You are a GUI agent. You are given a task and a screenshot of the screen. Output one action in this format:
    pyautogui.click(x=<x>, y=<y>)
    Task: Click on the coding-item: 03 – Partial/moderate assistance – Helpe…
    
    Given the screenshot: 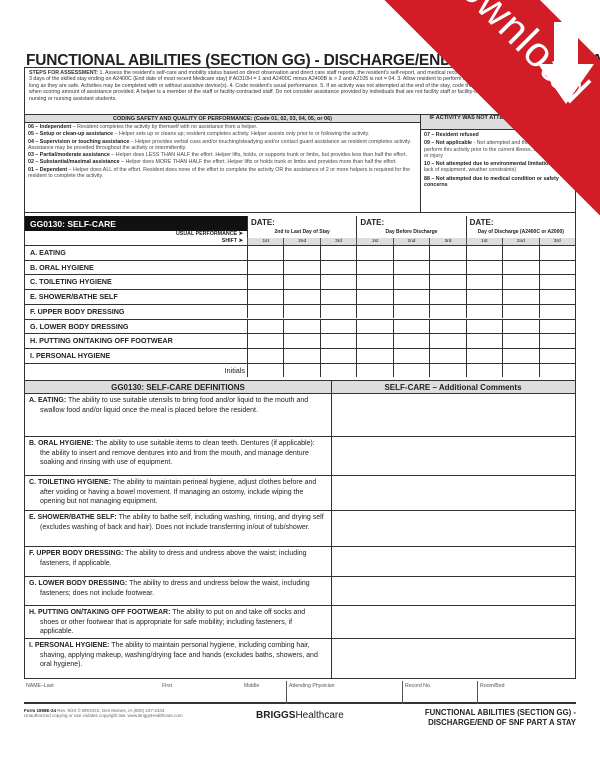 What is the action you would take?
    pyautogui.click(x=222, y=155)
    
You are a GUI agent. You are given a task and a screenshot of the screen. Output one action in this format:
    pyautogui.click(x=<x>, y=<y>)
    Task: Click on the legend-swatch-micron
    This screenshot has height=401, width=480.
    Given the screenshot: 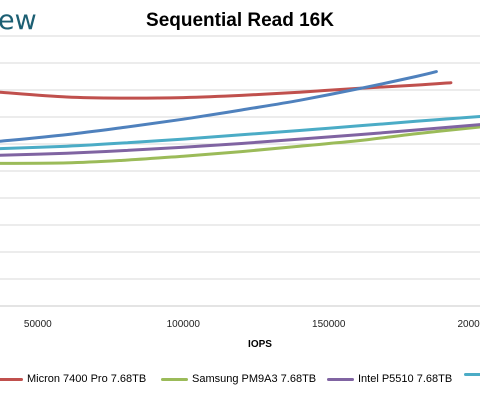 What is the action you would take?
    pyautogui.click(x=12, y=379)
==================================================
§ **TASK DESCRIPTION**:
Report how many lines of the entries above contain the string "pyautogui". Give only the number.

§ **OUTPUT FOR THIS TASK**:
4